The case is before the Court on the cross-motions for summary judgment of OSG Bulk Ships and of the United States (supported by the separate motions and briefs of the defendant-intervenors). The Court concludes that there are no genuine disputes of material fact and that the defendants are entitled to judgment as a matter of law.
A. The Merchant Marine Act Of 1936
Congress enacted the Merchant Marine Act of 1936 to "foster the development and encourage the maintenance" of a merchant marine with U.S.-flag ships and American sailors in order to provide for the national defense and the commercial welfare of the United States. § 46 U.S.C. app. § 1101. The Act was necessary because constructing ships in American shipyards and manning them with American crews was, and continues to be, more expensive than constructing ships in foreign shipyards and staffing them with foreign crews. See Seatrain Shipbuilding Corp. v. Shell Oil Co., 444 U.S. 572, 574-75, 63 L. Ed. 2d 36, 100 S. Ct. 800 (1980). To overcome these cost disparities and to protect and support the shipbuilding and shipping industries of the United States, Congress fashioned two different solutions, one for the domestic trade and one for the foreign trade.
The Merchant Marine Act of 1936 (hereafter "the Merchant Marine Act"), 46 U.S.C. app. §§ 1101 et seq., authorizes the maritime agency of the United States, the Maritime Administration ("MarAd"), to provide subsidies to enable U.S.-built and -staffed vessels to compete effectively in foreign trade with foreign-built and -staffed vessels.
Title V of the Merchant Marine Act provides subsidies for the domestic construction of U.S.-flag vessels that will in turn be used exclusively in foreign trade and have to compete with foreign-flag vessels built at lower costs on foreign shipyards, so-called "construction-differential subsidies" ("CDS"). 46 U.S.C. app. §§ 1151 et seq. Under the CDS program, the government may pay up to half the construction costs of a U.S.-built vessel to be used in the foreign trade. 46 U.S.C. app. §§ 1151-61. Title VI of the Act provides subsidies for the operation of U.S.-flag ships in foreign trade, "operating-differential subsidies" ("ODS"). 46 U.S.C. app. §§ 1171 et seq.

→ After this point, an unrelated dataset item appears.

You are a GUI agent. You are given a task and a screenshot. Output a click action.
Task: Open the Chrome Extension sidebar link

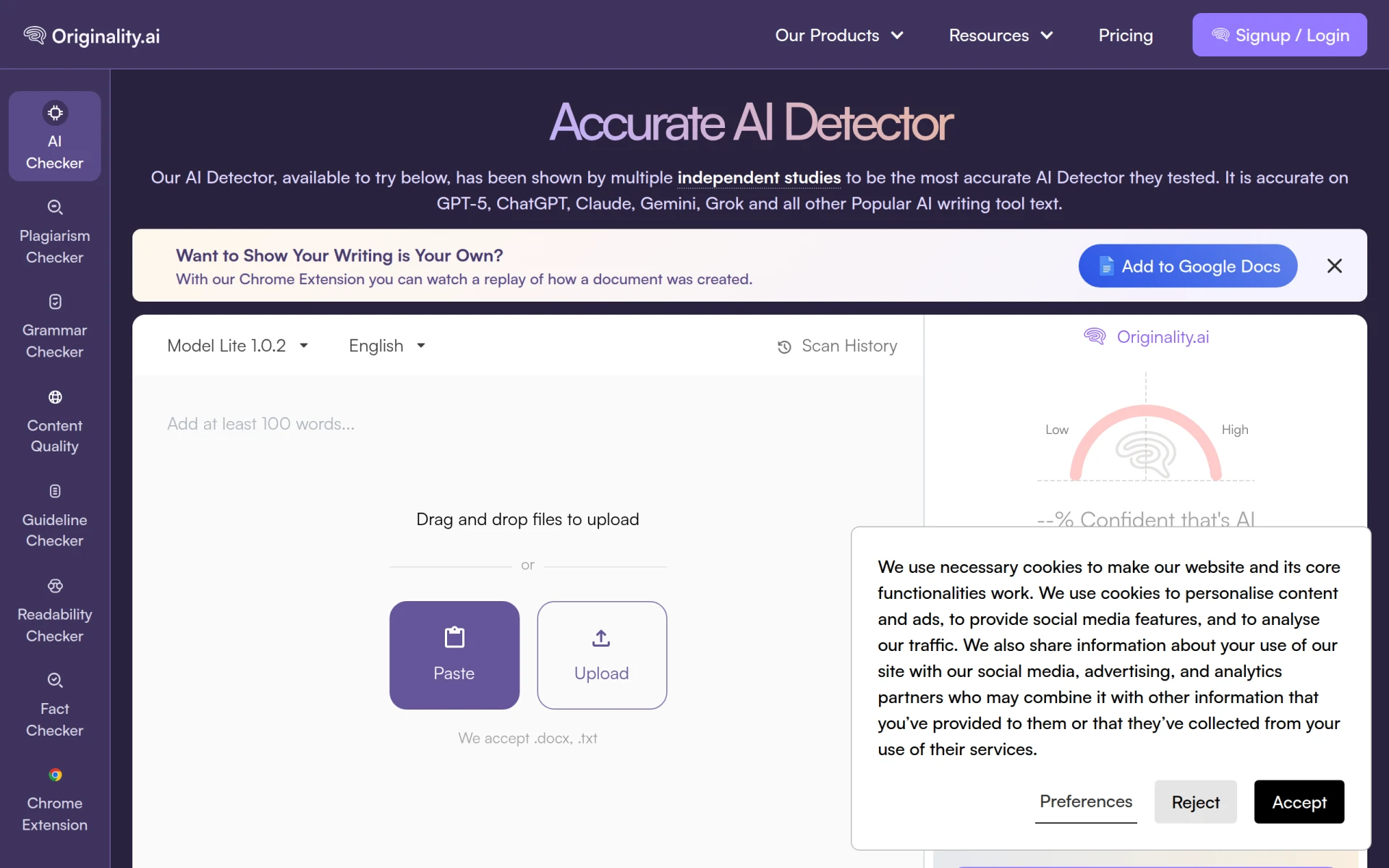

To ensure that the construction subsidies granted to the CDS shippers do not give them an unfair advantage in the domestic maritime trade, Section 506 of the Act provides that the owners of vessels built with government subsidies must agree that they will operate exclusively in foreign trade. Section 506 sets forth two exceptions to this restriction. First, a CDS-built ship is permitted to operate in the domestic trade incident to a bona fide foreign voyage; the ship may sail in the domestic trade on one leg of certain overseas voyages. Second, the Secretary of Transportation may consent to the temporary transfer of a CDS-vessel to domestic trade for up to six months in any year when it is necessary to further the purposes of the Act. 46 U.S.C. app. § 1156. The shipowner, however, must refund proportionate amounts of the CDS subsidy when engaging in any domestic trade pursuant to either of these two exceptions. 46 U.S.C. app. § 1156.
The Maritime Administration has construed Section 506 to allow CDS-vessels to operate in the domestic trade after the expiration of their economic lives. Thus, in MarAd's view, ships built with government subsidies may compete domestically with ships built without such subsidies after 25 years in the case of a dry cargo ship or liner and after 20 years in the case of a liquid bulk carrier or tanker. MarAd's interpretation is not found in any formal legislative rule or regulation, but is expressed in a series of letters, memoranda, a Comptroller General decision, and other public statements dating back to 1963.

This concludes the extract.